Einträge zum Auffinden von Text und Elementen
^^^^

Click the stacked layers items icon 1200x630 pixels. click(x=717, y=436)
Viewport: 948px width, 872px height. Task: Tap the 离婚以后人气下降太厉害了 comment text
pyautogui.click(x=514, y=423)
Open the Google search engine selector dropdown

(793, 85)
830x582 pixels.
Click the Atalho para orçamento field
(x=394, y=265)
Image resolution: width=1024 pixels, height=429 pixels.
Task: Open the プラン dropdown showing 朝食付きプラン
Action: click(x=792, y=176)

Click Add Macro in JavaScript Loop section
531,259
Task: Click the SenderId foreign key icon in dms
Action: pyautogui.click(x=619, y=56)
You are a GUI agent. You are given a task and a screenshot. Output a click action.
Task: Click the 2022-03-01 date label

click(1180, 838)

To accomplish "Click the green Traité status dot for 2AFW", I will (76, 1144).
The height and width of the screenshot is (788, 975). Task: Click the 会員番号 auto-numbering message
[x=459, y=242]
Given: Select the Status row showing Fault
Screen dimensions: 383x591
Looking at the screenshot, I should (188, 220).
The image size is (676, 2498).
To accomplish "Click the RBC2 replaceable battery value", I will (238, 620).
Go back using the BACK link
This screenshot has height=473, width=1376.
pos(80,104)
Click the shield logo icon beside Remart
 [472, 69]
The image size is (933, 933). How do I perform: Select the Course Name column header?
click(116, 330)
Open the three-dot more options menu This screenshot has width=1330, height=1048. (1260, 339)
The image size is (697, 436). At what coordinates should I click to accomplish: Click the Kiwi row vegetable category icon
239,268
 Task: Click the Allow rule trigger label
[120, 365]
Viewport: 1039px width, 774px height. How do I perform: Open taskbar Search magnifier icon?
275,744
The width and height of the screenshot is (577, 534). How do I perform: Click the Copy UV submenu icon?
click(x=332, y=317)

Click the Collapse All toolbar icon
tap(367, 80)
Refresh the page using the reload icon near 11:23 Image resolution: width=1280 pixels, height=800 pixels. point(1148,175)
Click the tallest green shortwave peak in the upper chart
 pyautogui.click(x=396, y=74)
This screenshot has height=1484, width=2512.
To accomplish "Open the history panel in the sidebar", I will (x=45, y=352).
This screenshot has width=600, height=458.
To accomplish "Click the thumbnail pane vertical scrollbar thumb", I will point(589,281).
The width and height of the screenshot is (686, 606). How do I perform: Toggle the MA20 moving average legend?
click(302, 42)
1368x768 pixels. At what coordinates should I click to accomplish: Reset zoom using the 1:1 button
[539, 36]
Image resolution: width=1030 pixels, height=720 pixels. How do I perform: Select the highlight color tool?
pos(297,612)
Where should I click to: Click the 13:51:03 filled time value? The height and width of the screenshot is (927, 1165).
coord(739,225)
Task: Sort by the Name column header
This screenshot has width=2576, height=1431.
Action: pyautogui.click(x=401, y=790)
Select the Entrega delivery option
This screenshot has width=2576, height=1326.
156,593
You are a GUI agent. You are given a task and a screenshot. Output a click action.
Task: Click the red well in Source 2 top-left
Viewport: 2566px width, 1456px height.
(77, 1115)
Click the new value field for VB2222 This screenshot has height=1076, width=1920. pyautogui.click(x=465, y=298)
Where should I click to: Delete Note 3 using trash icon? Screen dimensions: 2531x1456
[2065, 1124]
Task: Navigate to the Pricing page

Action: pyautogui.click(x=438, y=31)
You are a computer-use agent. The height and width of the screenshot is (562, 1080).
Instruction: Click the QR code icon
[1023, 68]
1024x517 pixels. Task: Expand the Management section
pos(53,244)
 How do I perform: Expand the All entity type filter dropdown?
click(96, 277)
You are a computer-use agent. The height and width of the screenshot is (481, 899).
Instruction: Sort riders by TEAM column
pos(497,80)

^^^^

Schreibe sämtliche Zeilen oben Zeichen für Zeichen unverändert ab.

# [Lösung der Aufgabe]
Click the stacked layers items icon 1200x630 pixels. click(x=717, y=436)
Viewport: 948px width, 872px height. Task: Tap the 离婚以后人气下降太厉害了 comment text
pyautogui.click(x=514, y=423)
Open the Google search engine selector dropdown

(793, 85)
830x582 pixels.
Click the Atalho para orçamento field
(x=394, y=265)
Image resolution: width=1024 pixels, height=429 pixels.
Task: Open the プラン dropdown showing 朝食付きプラン
Action: click(x=792, y=176)

Click Add Macro in JavaScript Loop section
531,259
Task: Click the SenderId foreign key icon in dms
Action: pyautogui.click(x=619, y=56)
You are a GUI agent. You are given a task and a screenshot. Output a click action.
Task: Click the 2022-03-01 date label

click(1180, 838)

To accomplish "Click the green Traité status dot for 2AFW", I will (76, 1144).
The height and width of the screenshot is (788, 975). Task: Click the 会員番号 auto-numbering message
[x=459, y=242]
Given: Select the Status row showing Fault
Screen dimensions: 383x591
Looking at the screenshot, I should (188, 220).
The image size is (676, 2498).
To accomplish "Click the RBC2 replaceable battery value", I will (238, 620).
Go back using the BACK link
This screenshot has height=473, width=1376.
pos(80,104)
Click the shield logo icon beside Remart
 [472, 69]
The image size is (933, 933). How do I perform: Select the Course Name column header?
click(116, 330)
Open the three-dot more options menu This screenshot has width=1330, height=1048. (1260, 339)
The image size is (697, 436). At what coordinates should I click to accomplish: Click the Kiwi row vegetable category icon
239,268
 Task: Click the Allow rule trigger label
[120, 365]
Viewport: 1039px width, 774px height. How do I perform: Open taskbar Search magnifier icon?
275,744
The width and height of the screenshot is (577, 534). How do I perform: Click the Copy UV submenu icon?
click(x=332, y=317)

Click the Collapse All toolbar icon
tap(367, 80)
Refresh the page using the reload icon near 11:23 Image resolution: width=1280 pixels, height=800 pixels. point(1148,175)
Click the tallest green shortwave peak in the upper chart
 pyautogui.click(x=396, y=74)
This screenshot has height=1484, width=2512.
To accomplish "Open the history panel in the sidebar", I will (x=45, y=352).
This screenshot has width=600, height=458.
To accomplish "Click the thumbnail pane vertical scrollbar thumb", I will point(589,281).
The width and height of the screenshot is (686, 606). How do I perform: Toggle the MA20 moving average legend?
click(302, 42)
1368x768 pixels. At what coordinates should I click to accomplish: Reset zoom using the 1:1 button
[539, 36]
Image resolution: width=1030 pixels, height=720 pixels. How do I perform: Select the highlight color tool?
pos(297,612)
Where should I click to: Click the 13:51:03 filled time value? The height and width of the screenshot is (927, 1165).
coord(739,225)
Task: Sort by the Name column header
This screenshot has width=2576, height=1431.
Action: pyautogui.click(x=401, y=790)
Select the Entrega delivery option
This screenshot has width=2576, height=1326.
156,593
You are a GUI agent. You are given a task and a screenshot. Output a click action.
Task: Click the red well in Source 2 top-left
Viewport: 2566px width, 1456px height.
(77, 1115)
Click the new value field for VB2222 This screenshot has height=1076, width=1920. pyautogui.click(x=465, y=298)
Where should I click to: Delete Note 3 using trash icon? Screen dimensions: 2531x1456
[2065, 1124]
Task: Navigate to the Pricing page

Action: pyautogui.click(x=438, y=31)
You are a computer-use agent. The height and width of the screenshot is (562, 1080).
Instruction: Click the QR code icon
[1023, 68]
1024x517 pixels. Task: Expand the Management section
pos(53,244)
 How do I perform: Expand the All entity type filter dropdown?
click(96, 277)
You are a computer-use agent. The height and width of the screenshot is (481, 899).
Instruction: Sort riders by TEAM column
pos(497,80)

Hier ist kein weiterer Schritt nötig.